Duran Martin

Personal information
- Date of birth: 11 March 1996 (age 29)
- Place of birth: Oxford, England
- Position(s): Midfielder

Team information
- Current team: Thame United

Youth career
- 0000–2014: Oxford United

Senior career*
- Years: Team / Apps / (Gls)
- 2014: Old Woodstock Town
- 2014–2015: Banbury United / 8 / (0)
- 2015: Old Woodstock Town
- 2015–2016: Banbury United / 38 / (6)
- 2016–2017: Corby Town
- 2017: Gosport Borough / 9 / (0)
- 2017: Banbury United / 3 / (0)
- 2017–2018: Kidlington
- 2018–: Thame United

International career^{‡}
- 2016–: Antigua and Barbuda / 6 / (0)

= Duran Martin =

Antiguan international footballer (born 1996)

Duran Martin (born 11 March 1996) is an Antiguan international footballer who plays club football for Thame United as a midfielder.

==Club career==

===Early career===
Martin played as a youth footballer for Oxford United before two spells at both Old Woodstock Town and Banbury United.

===Corby Town===
In September 2016 he joined Corby Town.

===Gosport Borough===
In January 2017 he signed for Gosport Borough.

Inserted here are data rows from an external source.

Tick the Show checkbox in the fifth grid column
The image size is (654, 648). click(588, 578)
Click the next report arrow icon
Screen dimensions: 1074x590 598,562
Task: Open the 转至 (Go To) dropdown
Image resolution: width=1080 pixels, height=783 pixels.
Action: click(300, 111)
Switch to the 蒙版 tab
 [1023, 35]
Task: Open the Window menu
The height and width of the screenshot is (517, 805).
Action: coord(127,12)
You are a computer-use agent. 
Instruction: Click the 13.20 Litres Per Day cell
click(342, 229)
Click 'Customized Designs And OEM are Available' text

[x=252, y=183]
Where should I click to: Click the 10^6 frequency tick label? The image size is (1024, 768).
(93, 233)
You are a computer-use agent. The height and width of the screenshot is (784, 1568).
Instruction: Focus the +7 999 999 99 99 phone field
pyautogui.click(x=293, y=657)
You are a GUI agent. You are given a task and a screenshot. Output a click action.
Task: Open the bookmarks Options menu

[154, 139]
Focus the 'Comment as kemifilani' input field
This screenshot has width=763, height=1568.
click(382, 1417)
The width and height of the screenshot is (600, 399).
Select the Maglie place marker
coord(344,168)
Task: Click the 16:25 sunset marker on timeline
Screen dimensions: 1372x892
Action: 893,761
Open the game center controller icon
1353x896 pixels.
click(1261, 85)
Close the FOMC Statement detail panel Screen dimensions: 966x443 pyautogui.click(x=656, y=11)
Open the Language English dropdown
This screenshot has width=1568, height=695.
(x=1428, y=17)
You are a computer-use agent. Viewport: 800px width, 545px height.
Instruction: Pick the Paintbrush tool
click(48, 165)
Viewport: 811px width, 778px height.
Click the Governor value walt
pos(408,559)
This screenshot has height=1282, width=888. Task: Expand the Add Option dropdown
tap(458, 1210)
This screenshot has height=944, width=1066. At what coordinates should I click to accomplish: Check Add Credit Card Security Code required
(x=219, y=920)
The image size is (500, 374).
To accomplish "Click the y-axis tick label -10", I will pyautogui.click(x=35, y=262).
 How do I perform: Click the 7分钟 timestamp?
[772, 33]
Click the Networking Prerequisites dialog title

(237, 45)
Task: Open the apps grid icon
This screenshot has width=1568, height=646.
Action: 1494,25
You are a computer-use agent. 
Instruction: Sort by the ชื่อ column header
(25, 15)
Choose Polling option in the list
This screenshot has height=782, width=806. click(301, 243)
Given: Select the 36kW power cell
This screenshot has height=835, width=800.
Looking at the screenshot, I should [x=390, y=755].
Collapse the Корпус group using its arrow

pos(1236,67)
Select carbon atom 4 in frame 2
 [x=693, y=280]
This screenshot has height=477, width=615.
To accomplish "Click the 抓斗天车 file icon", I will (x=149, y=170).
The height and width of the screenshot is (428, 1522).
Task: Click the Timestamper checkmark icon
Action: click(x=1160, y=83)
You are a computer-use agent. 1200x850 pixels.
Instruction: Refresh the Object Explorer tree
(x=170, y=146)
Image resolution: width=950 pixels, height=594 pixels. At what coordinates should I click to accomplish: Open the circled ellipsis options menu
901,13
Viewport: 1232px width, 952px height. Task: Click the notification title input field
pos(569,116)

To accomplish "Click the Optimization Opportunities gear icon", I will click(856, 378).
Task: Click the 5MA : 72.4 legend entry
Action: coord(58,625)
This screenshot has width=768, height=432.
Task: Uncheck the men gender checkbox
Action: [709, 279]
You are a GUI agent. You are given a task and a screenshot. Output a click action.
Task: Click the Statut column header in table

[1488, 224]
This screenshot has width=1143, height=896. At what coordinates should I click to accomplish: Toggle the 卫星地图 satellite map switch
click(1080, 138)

===Banbury United (third spell)===
In the summer of 2017 he re-joined Banbury United.

===Thame United===
In the summer of 2018 he signed for Thame United.

==International career==
He made his international debut for Antigua and Barbuda in 2016 on 23 March in a Caribbean Cup Qualifying match against Aruba.